■ WHAT THE TASK ASKS ■
Every line in the data below from the one containing "EPHEMERA (42, 549)" down to the one containing "NED KELLY (42, 1172)", both included, must be retyped exactly; no other line is to appear.

***

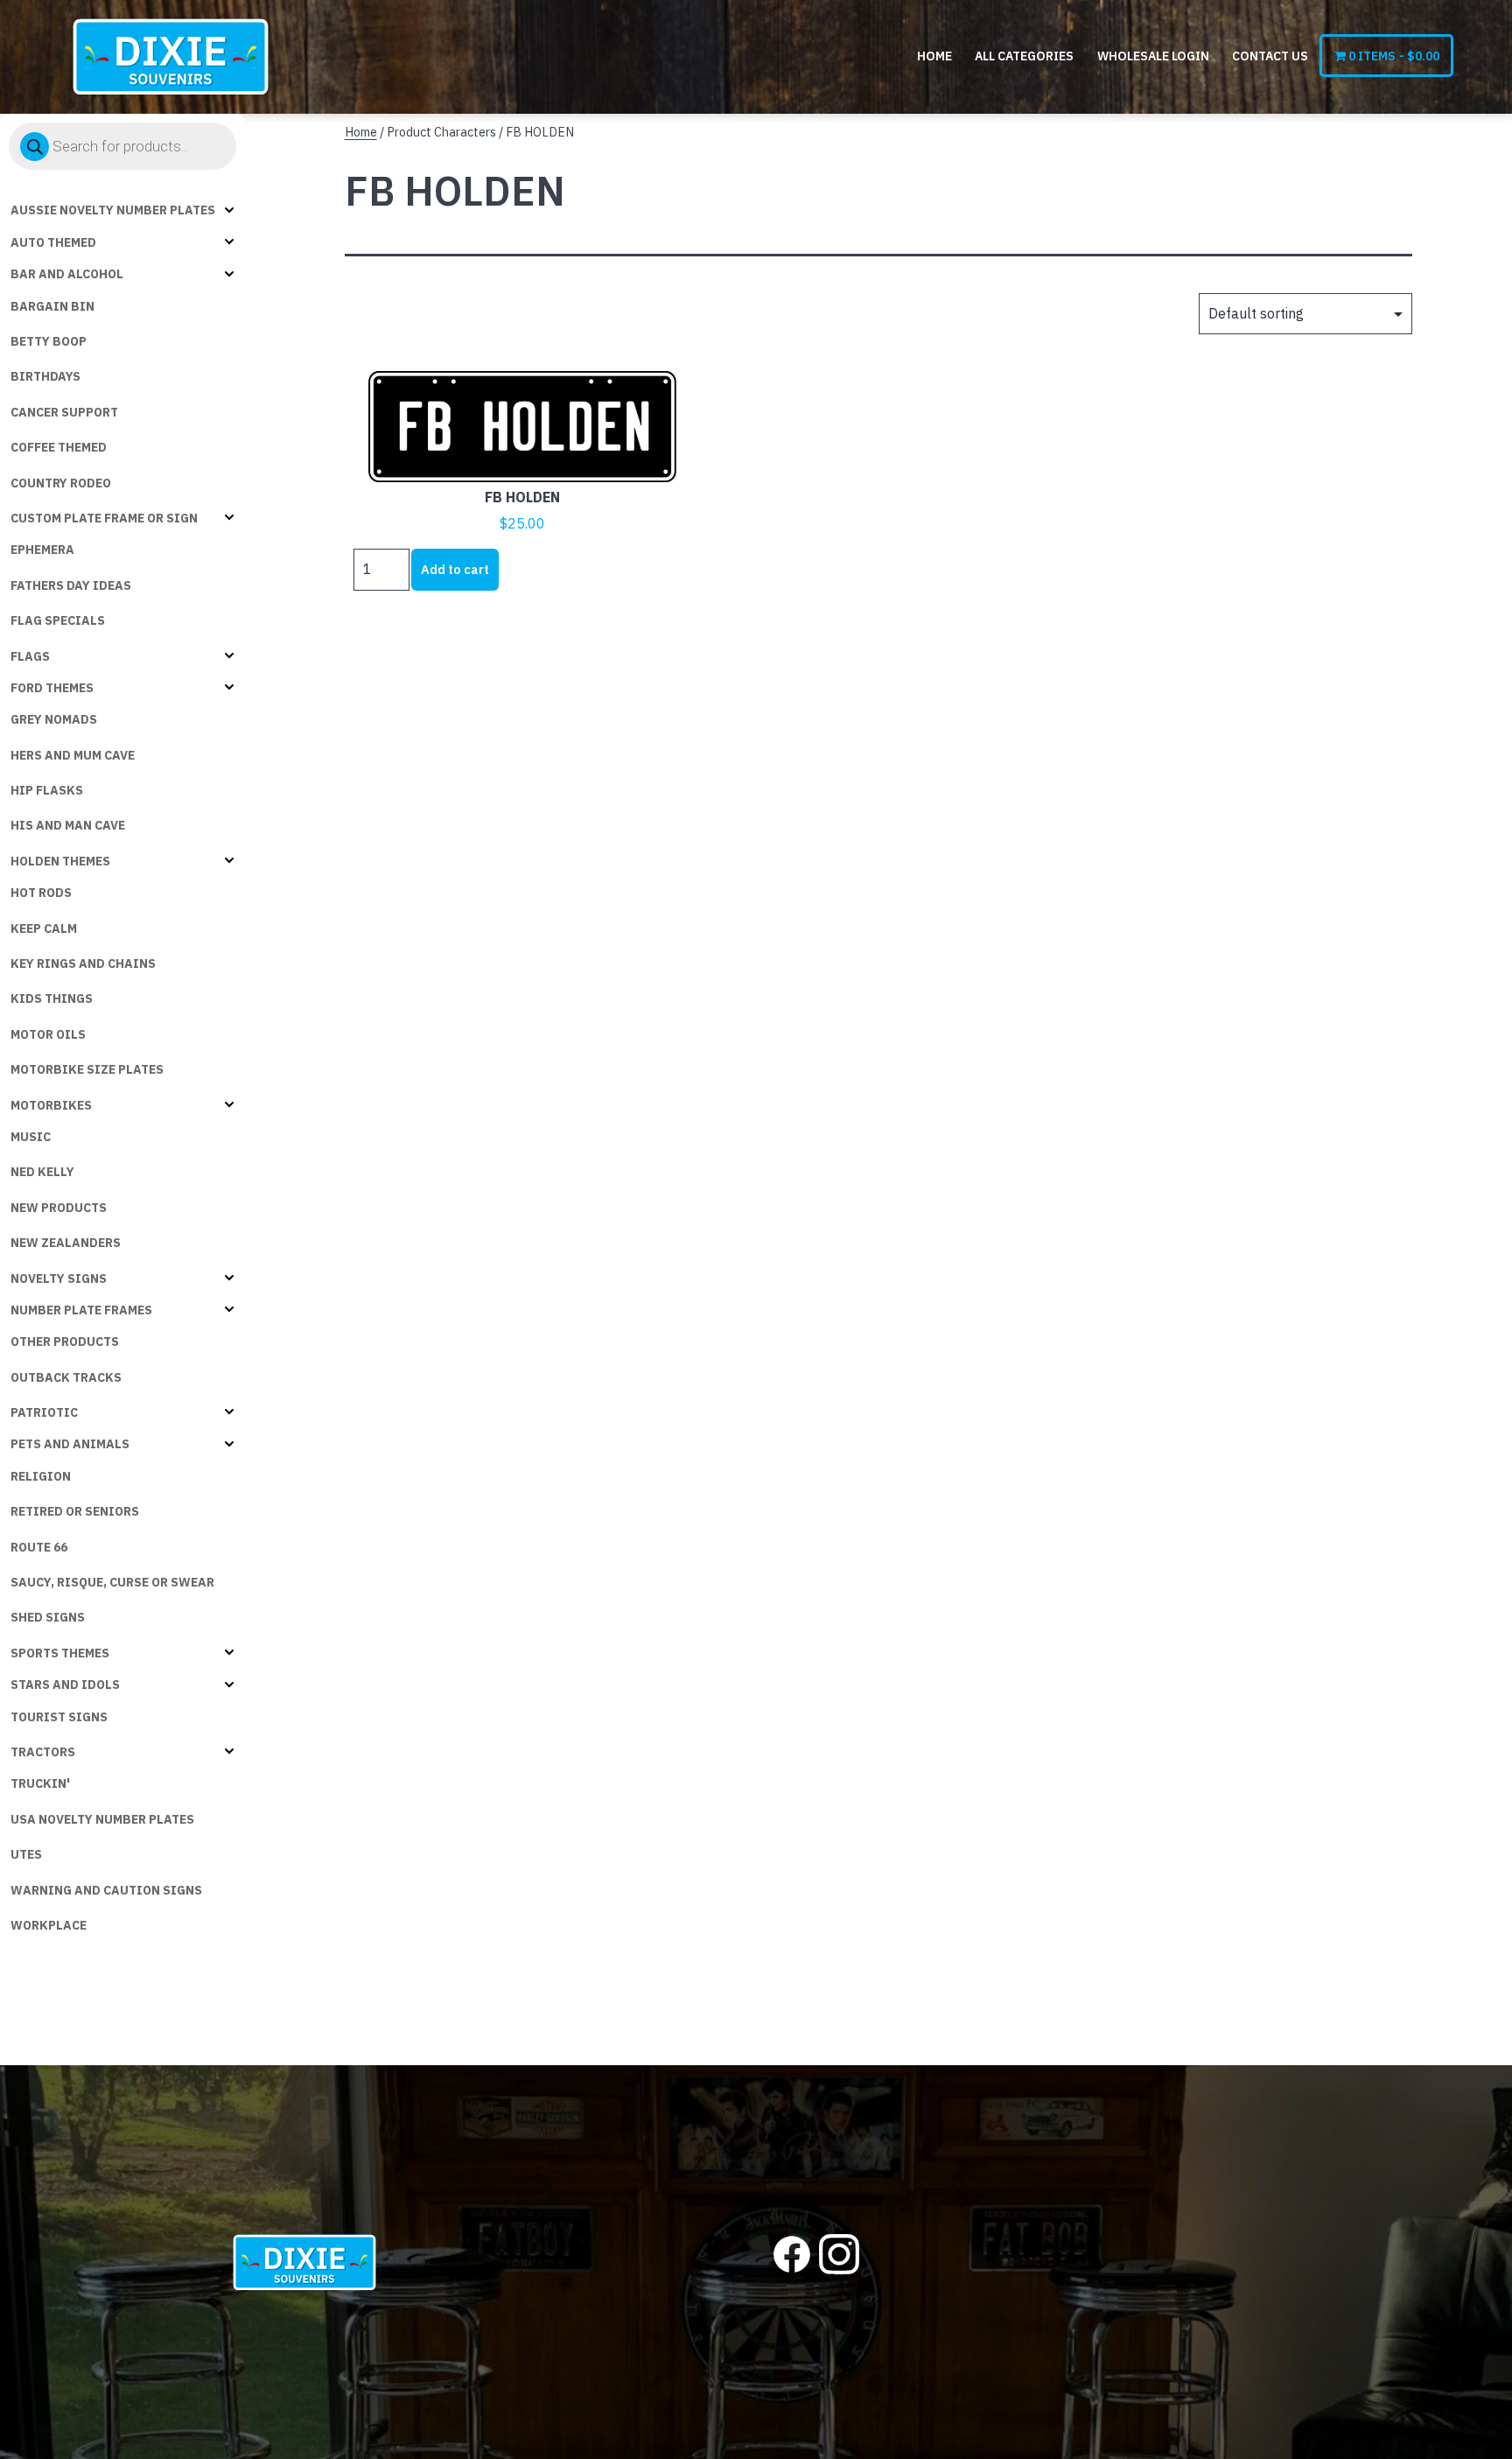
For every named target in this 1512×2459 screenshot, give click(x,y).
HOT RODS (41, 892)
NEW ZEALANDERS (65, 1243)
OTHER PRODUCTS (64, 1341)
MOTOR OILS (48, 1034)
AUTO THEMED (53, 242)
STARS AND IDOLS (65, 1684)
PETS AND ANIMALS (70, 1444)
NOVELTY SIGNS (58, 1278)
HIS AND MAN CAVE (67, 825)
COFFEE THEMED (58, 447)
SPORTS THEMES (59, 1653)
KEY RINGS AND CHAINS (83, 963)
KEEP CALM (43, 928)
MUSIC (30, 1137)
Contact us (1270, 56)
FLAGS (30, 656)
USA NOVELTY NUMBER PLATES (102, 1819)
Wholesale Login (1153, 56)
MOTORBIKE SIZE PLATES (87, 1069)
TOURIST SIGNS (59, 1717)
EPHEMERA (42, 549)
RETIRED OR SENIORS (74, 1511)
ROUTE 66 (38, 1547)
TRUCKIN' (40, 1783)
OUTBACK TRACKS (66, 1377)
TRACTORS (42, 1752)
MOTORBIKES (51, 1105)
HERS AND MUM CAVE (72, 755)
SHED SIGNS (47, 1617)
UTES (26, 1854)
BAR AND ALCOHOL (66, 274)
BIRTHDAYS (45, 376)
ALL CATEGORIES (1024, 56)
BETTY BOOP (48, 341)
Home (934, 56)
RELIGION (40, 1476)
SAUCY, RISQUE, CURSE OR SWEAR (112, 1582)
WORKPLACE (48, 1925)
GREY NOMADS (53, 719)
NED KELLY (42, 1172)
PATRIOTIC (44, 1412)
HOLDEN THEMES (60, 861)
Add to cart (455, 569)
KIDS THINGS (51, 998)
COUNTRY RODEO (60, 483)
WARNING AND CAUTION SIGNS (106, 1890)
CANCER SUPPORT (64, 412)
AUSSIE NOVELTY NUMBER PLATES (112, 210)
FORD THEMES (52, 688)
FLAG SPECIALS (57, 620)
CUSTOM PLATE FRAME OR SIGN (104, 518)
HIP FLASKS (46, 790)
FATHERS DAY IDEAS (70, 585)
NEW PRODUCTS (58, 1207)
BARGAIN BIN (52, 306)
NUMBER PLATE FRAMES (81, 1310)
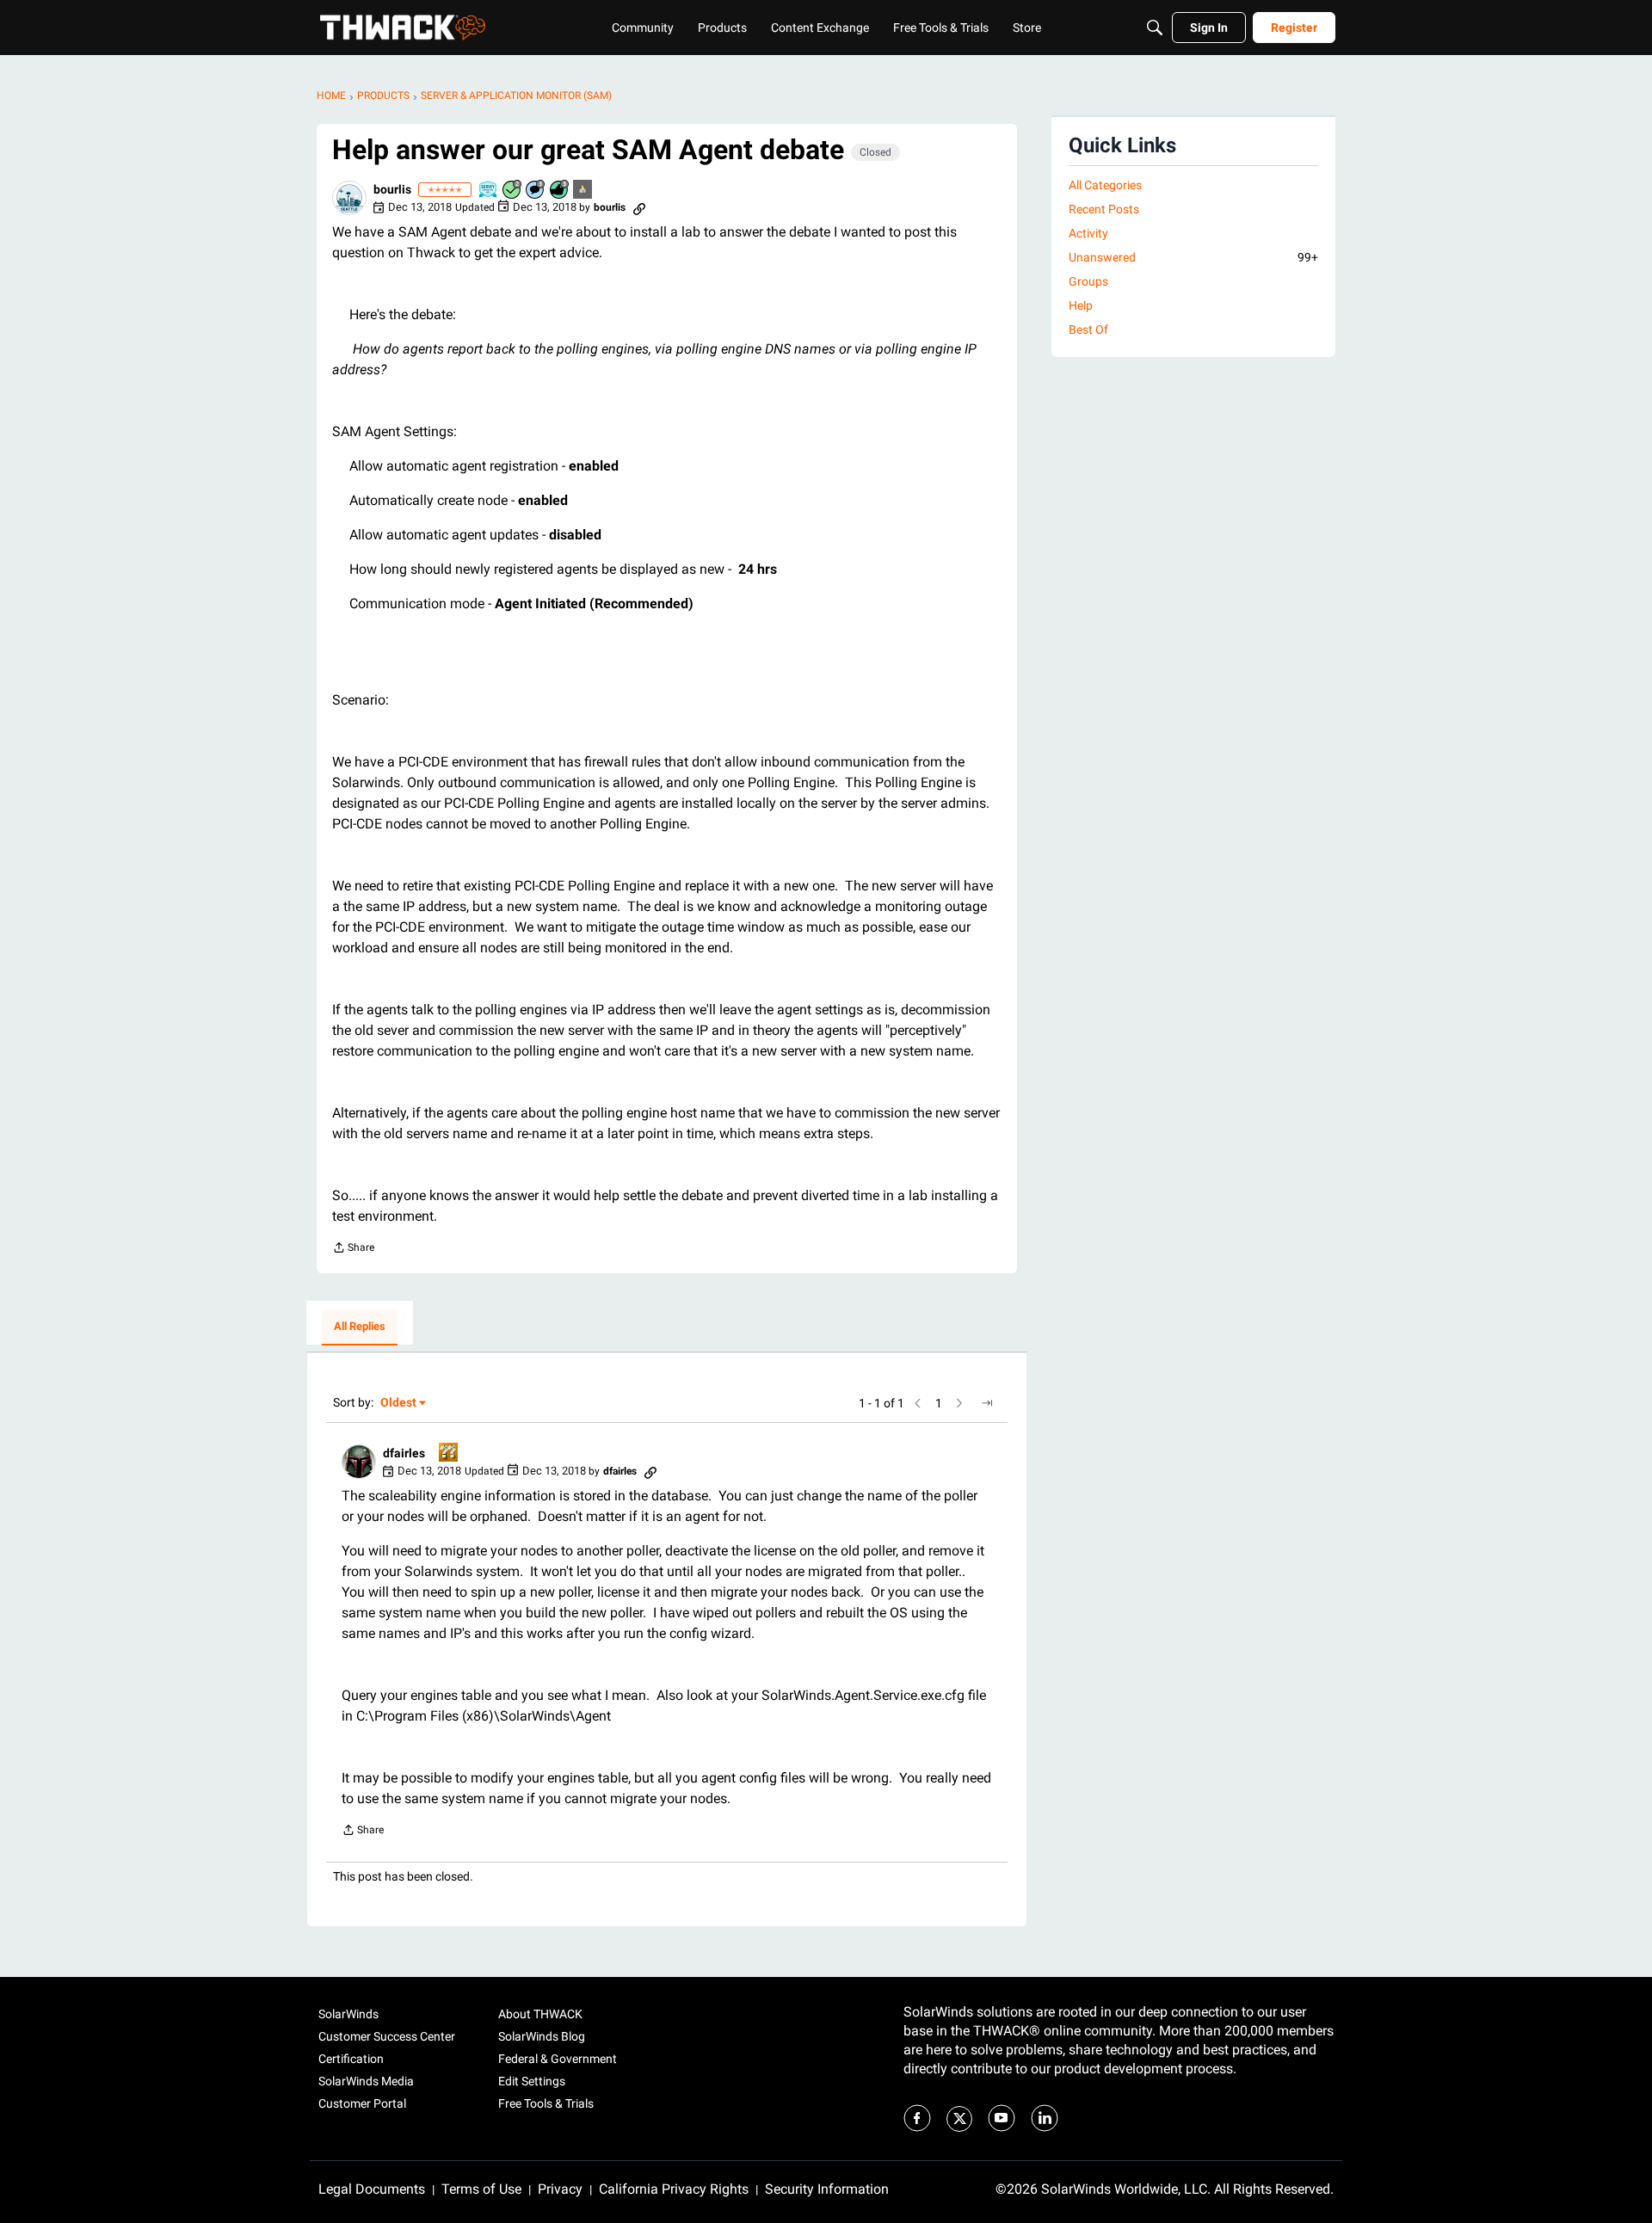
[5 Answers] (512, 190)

***

■ SOLUTION FOR THIS PROBLEM ■
EPHEMERA (42, 549)
RETIRED OR SENIORS (74, 1511)
ROUTE 66 (38, 1547)
TRUCKIN' (40, 1783)
OUTBACK TRACKS (66, 1377)
TRACTORS (42, 1752)
MOTORBIKES (51, 1105)
HERS AND MUM CAVE (72, 755)
SHED SIGNS (47, 1617)
UTES (26, 1854)
BAR AND ALCOHOL (66, 274)
BIRTHDAYS (45, 376)
ALL CATEGORIES (1024, 56)
BETTY BOOP (48, 341)
Home (934, 56)
RELIGION (40, 1476)
SAUCY, RISQUE, CURSE OR SWEAR (112, 1582)
WORKPLACE (48, 1925)
GREY NOMADS (53, 719)
NED KELLY (42, 1172)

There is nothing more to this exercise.